Fungi perform ecological functions without which terrestrial ecosystems would collapse. Decomposition: without saprotrophic fungi to break down lignin and cellulose, dead plant material would accumulate indefinitely—the carbon cycle would halt. Nutrient cycling: fungi break down organic nitrogen and phosphorus into plant-available forms; loss of fungal diversity reduces nutrient cycling efficiency. Mycorrhizal networks: forests depend on ectomycorrhizal fungi for tree nutrition and resilience; studies of forests with experimentally reduced mycorrhizal diversity show reduced tree growth, higher disease susceptibility, and impaired recovery from drought and other stresses. Soil structure: fungal hyphae and glomalin maintain the soil aggregate structure on which agriculture depends. The loss of fungal biodiversity is, in this sense, a foundational threat to ecosystem functioning rather than simply a biodiversity statistic.
What conservation actions could protect fungal biodiversity?
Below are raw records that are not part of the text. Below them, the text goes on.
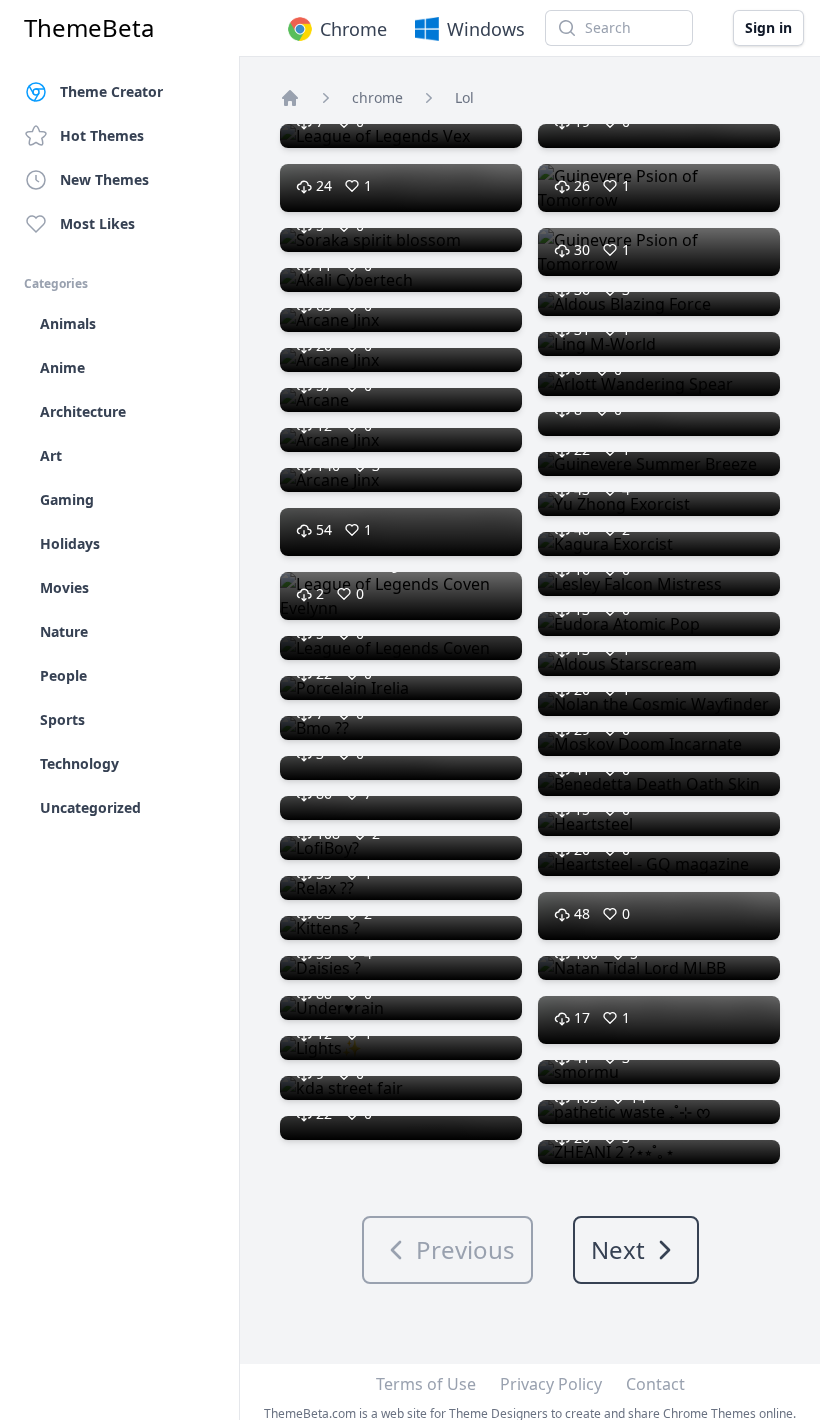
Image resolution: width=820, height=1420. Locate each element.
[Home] (290, 98)
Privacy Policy (551, 1384)
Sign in (768, 27)
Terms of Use (426, 1384)
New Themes (104, 179)
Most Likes (97, 223)
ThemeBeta (89, 28)
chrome (377, 97)
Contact (655, 1384)
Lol (464, 97)
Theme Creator (111, 91)
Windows (486, 29)
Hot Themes (102, 135)
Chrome (353, 29)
Effective fungal biodiversity conservation requires actions at multiple scales. Policy: incorporating fungi explicitly into national biodiversity strategies and action plans (most current strategies focus on plants and animals without mentioning fungi); developing national Red Lists for fungi in more countries; and protecting ancient grassland and old-growth forest habitats under statutory conservation designation. Research: dramatically expanding taxonomic and ecological research into fungal diversity, particularly in understudied regions (tropical forests, high-latitude boreal ecosystems, underground fungal communities); establishing long-term monitoring sites for fungal communities. Public engagement: building citizen science capacity for fungal biodiversity monitoring (species recording through iNaturalist, national fungal recording schemes); education programmes to increase public awareness of fungal ecological significance. Agriculture: reform of land management policy to support ancient grassland conservation and organic farming practice.